64      La ricorrente contesta tale analisi osservando che, se un’opposizione è fondata unicamente su un marchio nazionale, il rischio di confusione deve essere valutato con riferimento alle regole linguistiche e di pronuncia della lingua del pubblico preso in considerazione, ossia quella dello Stato membro in cui tale marchio è tutelato. Essa considera che, nel caso di specie, solo la comprensione dei marchi da parte dei consumatori che parlano portoghese può dunque essere presa in considerazione. Essa osserva che non è affatto certo che il consumatore medio portoghese riconosca la combinazione della cifra 4 e del termine «ever» come derivata dall’inglese e non piuttosto come una parola di fantasia. In ogni caso, tale consumatore non pronuncerà necessariamente il marchio anteriore secondo le regole inglesi di pronuncia. Inoltre, occorrerebbe anche accertare che gran parte del pubblico di riferimento sia capace di pronunciare la parola in questione con il giusto accento.
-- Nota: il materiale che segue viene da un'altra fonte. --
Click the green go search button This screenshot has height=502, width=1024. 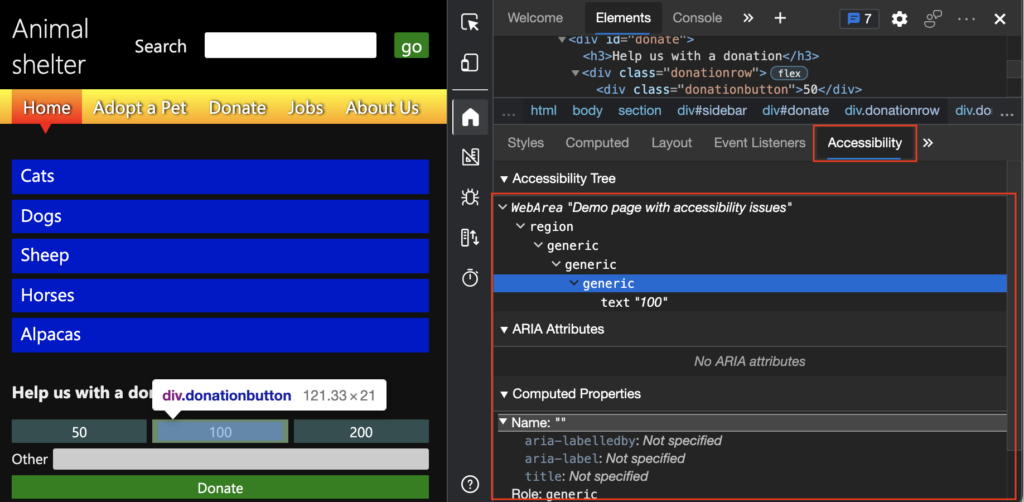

La ricorrente contesta inoltre che i marchi in conflitto abbiano «un grado medio di somiglianza» per la parte del pubblico di riferimento che non ha familiarità con la lingua inglese e che pronuncerà, pertanto, il marchio anteriore «quatroever».

65      L’UAMI e l’interveniente respingono gli argomenti della ricorrente.

66      Occorre osservare che, sebbene sia vero che il rischio di confusione deve essere valutato con riferimento al pubblico del territorio nel quale il marchio anteriore è stato registrato, nel caso di specie il territorio portoghese, cionondimeno, nell’ambito di tale valutazione, devono essere prese in considerazione le caratteristiche e le conoscenze proprie di detto pubblico.

67      A tal proposito, riguardo al caso di specie, come afferma giustamente l’interveniente, non si può ritenere in particolare che il consumatore medio portoghese comprenderà soltanto i marchi scritti in portoghese o presumerà automaticamente che i marchi composti di cifre e di parole scritti in inglese devono essere compresi e pronunciati in portoghese.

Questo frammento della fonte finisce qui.